● **Supplied material**
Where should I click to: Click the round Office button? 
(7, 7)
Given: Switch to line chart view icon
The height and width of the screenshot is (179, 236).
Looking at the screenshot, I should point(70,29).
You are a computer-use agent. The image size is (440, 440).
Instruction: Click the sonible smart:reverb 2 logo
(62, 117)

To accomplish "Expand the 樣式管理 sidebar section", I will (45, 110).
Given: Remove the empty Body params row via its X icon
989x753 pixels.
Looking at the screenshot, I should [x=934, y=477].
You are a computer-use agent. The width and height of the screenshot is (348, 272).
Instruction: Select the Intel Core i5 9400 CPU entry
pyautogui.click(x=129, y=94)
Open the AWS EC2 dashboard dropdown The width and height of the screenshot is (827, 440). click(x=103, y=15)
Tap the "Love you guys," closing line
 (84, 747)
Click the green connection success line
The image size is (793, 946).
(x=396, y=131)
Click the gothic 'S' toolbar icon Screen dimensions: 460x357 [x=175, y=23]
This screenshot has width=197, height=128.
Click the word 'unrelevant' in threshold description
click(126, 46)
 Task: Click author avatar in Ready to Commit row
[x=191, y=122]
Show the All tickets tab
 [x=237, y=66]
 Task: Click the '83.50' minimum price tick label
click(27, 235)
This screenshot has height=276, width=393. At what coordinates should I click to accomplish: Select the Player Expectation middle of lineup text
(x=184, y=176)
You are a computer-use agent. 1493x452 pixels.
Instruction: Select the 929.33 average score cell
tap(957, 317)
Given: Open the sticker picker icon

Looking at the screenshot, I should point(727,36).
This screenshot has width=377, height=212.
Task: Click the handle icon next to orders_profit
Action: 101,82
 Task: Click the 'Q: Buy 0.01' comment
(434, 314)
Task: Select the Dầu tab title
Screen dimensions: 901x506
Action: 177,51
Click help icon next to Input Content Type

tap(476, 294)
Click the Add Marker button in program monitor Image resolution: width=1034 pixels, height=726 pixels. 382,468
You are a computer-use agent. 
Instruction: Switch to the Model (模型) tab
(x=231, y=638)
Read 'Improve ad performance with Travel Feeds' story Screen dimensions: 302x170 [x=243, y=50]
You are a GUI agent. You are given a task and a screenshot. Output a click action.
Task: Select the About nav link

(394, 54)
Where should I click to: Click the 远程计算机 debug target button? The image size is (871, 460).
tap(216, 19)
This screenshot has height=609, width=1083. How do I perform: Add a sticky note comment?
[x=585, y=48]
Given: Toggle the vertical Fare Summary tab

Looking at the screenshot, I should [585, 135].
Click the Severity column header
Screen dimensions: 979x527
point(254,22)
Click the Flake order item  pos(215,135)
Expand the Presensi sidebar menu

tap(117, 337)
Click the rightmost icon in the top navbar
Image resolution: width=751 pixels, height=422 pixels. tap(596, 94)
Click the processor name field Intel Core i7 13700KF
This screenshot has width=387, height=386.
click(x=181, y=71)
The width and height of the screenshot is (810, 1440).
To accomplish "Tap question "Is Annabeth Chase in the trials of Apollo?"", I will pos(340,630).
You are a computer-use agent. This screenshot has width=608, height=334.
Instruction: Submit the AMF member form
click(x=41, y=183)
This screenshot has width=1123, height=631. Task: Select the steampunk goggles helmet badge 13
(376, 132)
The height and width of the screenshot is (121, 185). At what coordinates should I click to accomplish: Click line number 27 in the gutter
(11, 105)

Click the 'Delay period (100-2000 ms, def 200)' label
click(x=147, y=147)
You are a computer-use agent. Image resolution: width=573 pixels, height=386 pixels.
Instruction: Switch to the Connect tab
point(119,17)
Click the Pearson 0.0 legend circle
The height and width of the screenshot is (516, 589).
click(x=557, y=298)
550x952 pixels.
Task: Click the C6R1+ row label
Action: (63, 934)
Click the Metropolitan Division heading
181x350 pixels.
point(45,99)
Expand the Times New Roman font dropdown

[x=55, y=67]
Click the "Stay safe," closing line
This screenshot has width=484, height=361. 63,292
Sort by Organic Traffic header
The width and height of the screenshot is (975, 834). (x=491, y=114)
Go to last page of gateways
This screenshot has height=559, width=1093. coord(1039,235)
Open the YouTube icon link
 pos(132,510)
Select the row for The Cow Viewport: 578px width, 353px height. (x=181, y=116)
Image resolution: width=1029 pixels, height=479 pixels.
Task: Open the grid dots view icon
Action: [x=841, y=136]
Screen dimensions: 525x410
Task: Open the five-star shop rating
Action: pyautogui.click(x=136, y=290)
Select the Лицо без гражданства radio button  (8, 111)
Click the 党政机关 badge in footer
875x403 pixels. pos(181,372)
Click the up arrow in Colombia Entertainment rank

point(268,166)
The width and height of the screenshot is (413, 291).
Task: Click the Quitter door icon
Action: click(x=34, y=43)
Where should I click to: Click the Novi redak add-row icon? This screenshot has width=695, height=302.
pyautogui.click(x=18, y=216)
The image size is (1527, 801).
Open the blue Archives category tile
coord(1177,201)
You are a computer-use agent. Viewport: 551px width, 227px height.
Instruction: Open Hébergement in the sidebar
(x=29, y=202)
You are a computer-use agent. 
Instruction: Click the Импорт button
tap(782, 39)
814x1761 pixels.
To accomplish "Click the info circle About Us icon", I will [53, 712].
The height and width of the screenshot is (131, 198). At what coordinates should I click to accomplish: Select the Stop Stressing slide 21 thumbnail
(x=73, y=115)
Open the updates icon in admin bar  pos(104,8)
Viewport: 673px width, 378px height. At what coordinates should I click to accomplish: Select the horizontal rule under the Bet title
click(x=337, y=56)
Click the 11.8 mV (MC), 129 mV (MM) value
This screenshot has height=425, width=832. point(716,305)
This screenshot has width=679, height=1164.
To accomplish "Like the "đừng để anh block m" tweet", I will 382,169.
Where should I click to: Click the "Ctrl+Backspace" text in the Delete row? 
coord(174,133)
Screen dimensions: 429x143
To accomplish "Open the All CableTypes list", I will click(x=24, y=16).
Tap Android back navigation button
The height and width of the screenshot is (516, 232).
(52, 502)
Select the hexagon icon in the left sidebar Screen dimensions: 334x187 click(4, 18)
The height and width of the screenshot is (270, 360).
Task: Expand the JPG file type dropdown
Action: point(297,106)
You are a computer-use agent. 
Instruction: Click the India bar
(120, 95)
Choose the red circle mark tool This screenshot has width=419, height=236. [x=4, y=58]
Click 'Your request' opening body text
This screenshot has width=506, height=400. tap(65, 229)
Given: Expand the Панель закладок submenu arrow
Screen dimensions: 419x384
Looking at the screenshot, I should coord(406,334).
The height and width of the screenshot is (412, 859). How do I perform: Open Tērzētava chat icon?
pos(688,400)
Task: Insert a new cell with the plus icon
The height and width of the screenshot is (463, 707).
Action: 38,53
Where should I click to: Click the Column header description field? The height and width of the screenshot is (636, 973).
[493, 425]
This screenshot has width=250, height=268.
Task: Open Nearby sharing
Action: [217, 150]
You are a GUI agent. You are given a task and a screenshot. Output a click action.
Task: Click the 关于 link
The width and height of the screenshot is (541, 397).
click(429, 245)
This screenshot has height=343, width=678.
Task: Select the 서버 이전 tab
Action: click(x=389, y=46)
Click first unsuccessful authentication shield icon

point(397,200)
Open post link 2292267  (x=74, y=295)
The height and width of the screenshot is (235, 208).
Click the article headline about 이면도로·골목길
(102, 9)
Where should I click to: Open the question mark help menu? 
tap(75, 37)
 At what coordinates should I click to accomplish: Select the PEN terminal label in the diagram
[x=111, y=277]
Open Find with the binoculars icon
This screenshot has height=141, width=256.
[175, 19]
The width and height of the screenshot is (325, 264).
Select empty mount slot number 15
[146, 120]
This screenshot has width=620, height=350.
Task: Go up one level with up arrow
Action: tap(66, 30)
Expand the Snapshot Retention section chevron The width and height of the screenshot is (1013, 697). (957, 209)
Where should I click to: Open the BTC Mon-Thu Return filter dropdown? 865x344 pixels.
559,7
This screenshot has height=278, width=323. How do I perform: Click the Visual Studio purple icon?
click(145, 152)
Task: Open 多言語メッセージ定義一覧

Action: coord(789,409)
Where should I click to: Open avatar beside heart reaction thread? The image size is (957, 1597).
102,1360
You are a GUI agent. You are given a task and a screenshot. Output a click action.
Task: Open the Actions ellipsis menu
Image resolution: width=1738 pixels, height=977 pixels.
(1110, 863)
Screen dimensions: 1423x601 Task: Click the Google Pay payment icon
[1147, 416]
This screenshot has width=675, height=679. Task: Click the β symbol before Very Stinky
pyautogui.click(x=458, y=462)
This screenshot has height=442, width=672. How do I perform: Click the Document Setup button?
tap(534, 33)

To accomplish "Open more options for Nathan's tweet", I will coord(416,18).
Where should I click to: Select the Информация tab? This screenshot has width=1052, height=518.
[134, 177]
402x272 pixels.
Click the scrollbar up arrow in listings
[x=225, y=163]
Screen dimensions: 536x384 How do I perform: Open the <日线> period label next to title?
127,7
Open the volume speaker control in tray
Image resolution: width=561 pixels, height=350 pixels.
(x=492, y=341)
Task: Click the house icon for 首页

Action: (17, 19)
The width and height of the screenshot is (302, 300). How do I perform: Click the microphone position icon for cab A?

● **Directions for this task**
Reproduce exactly the lines of the records above from the one with "Select the Лицо" to the one with "Screen dimensions: 429x143", both included, and leave out everything else.

● **Your solution**
Select the Лицо без гражданства radio button  (8, 111)
Click the 党政机关 badge in footer
875x403 pixels. pos(181,372)
Click the up arrow in Colombia Entertainment rank

point(268,166)
The width and height of the screenshot is (413, 291).
Task: Click the Quitter door icon
Action: click(x=34, y=43)
Where should I click to: Click the Novi redak add-row icon? This screenshot has width=695, height=302.
pyautogui.click(x=18, y=216)
The image size is (1527, 801).
Open the blue Archives category tile
coord(1177,201)
You are a computer-use agent. Viewport: 551px width, 227px height.
Instruction: Open Hébergement in the sidebar
(x=29, y=202)
You are a computer-use agent. 
Instruction: Click the Импорт button
tap(782, 39)
814x1761 pixels.
To accomplish "Click the info circle About Us icon", I will [53, 712].
The height and width of the screenshot is (131, 198). At what coordinates should I click to accomplish: Select the Stop Stressing slide 21 thumbnail
(x=73, y=115)
Open the updates icon in admin bar  pos(104,8)
Viewport: 673px width, 378px height. At what coordinates should I click to accomplish: Select the horizontal rule under the Bet title
click(x=337, y=56)
Click the 11.8 mV (MC), 129 mV (MM) value
This screenshot has height=425, width=832. point(716,305)
This screenshot has width=679, height=1164.
To accomplish "Like the "đừng để anh block m" tweet", I will 382,169.
Where should I click to: Click the "Ctrl+Backspace" text in the Delete row? 
coord(174,133)
Screen dimensions: 429x143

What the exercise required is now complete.